WORK INSTRUCTIONS | Copying rule for the data below: pictures stay out, and only the lines from the one with "The image size is (868, 488)." down to the one with "Task: Open Politique", inclusive, are repeated exactly.

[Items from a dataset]
----
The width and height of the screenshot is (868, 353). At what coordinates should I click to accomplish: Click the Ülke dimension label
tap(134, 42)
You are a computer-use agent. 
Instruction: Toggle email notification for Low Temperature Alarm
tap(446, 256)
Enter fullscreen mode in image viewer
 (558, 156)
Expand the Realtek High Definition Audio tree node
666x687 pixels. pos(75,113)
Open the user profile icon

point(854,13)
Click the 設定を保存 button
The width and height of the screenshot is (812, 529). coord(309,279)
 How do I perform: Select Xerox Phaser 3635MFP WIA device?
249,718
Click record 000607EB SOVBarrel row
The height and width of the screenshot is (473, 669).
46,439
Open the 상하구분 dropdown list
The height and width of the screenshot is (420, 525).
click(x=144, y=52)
----
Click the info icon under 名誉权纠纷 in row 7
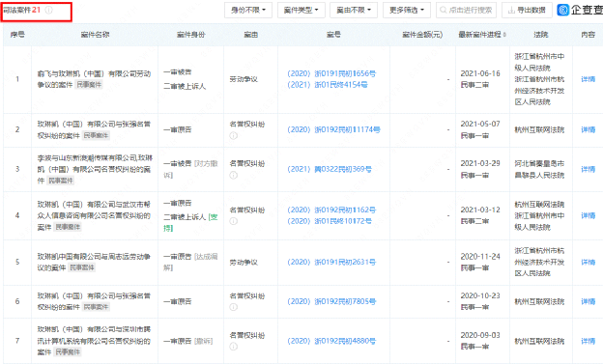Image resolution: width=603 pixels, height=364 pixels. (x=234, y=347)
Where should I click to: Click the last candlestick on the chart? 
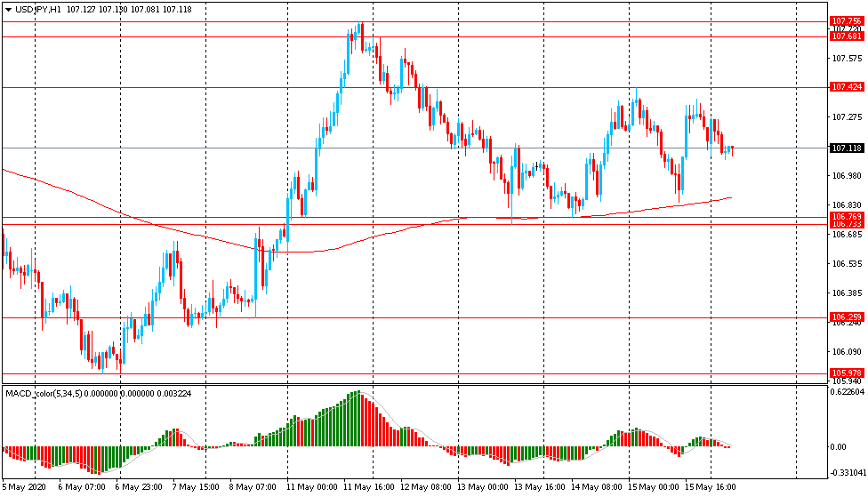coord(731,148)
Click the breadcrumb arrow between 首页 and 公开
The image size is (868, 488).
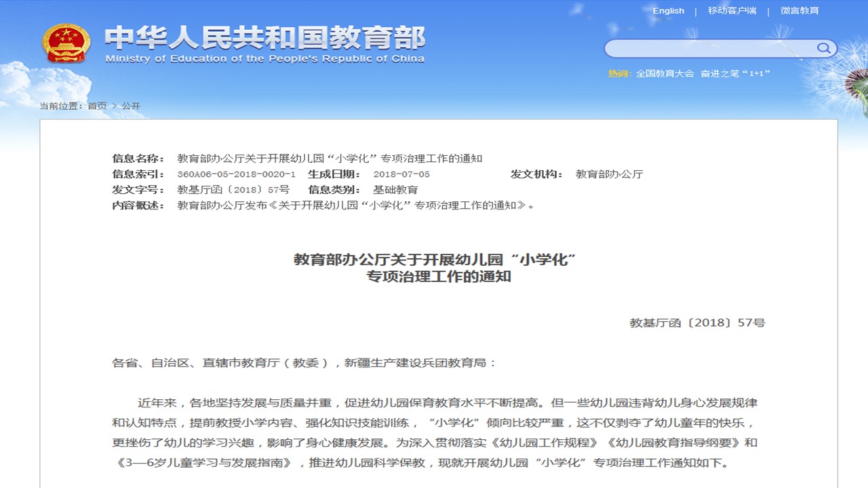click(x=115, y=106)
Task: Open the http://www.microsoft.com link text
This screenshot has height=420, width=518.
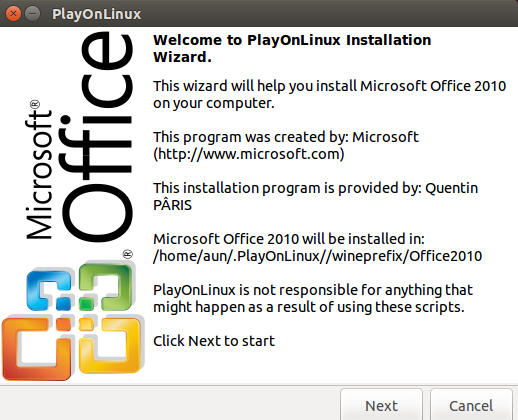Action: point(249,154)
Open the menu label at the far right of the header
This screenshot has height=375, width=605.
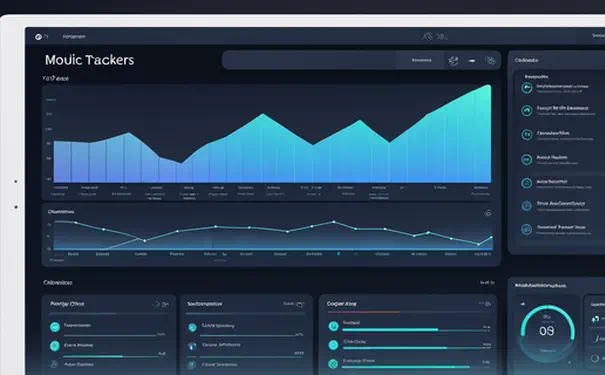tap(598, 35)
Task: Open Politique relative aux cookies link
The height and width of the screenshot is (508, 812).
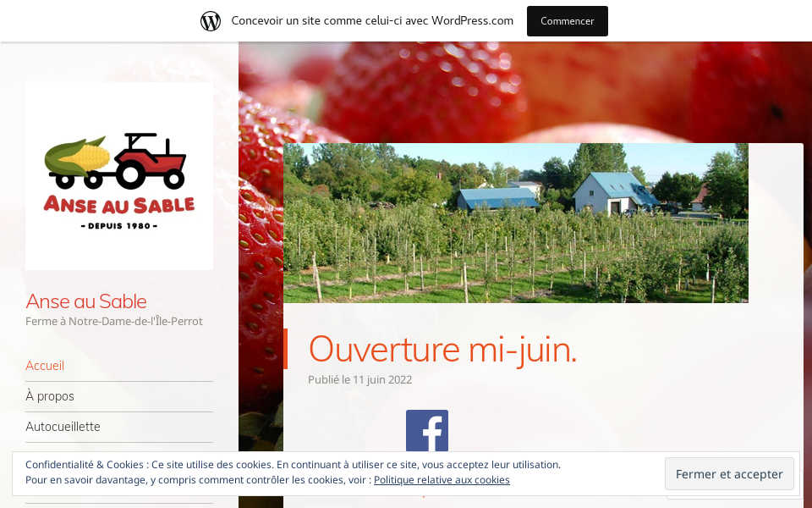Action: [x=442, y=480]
----
YOUR RESPONSE |
The image size is (868, 488).
click(x=115, y=106)
Task: Open the http://www.microsoft.com link text
This screenshot has height=420, width=518.
Action: point(249,154)
Open the menu label at the far right of the header
This screenshot has height=375, width=605.
tap(598, 35)
Task: Open Politique relative aux cookies link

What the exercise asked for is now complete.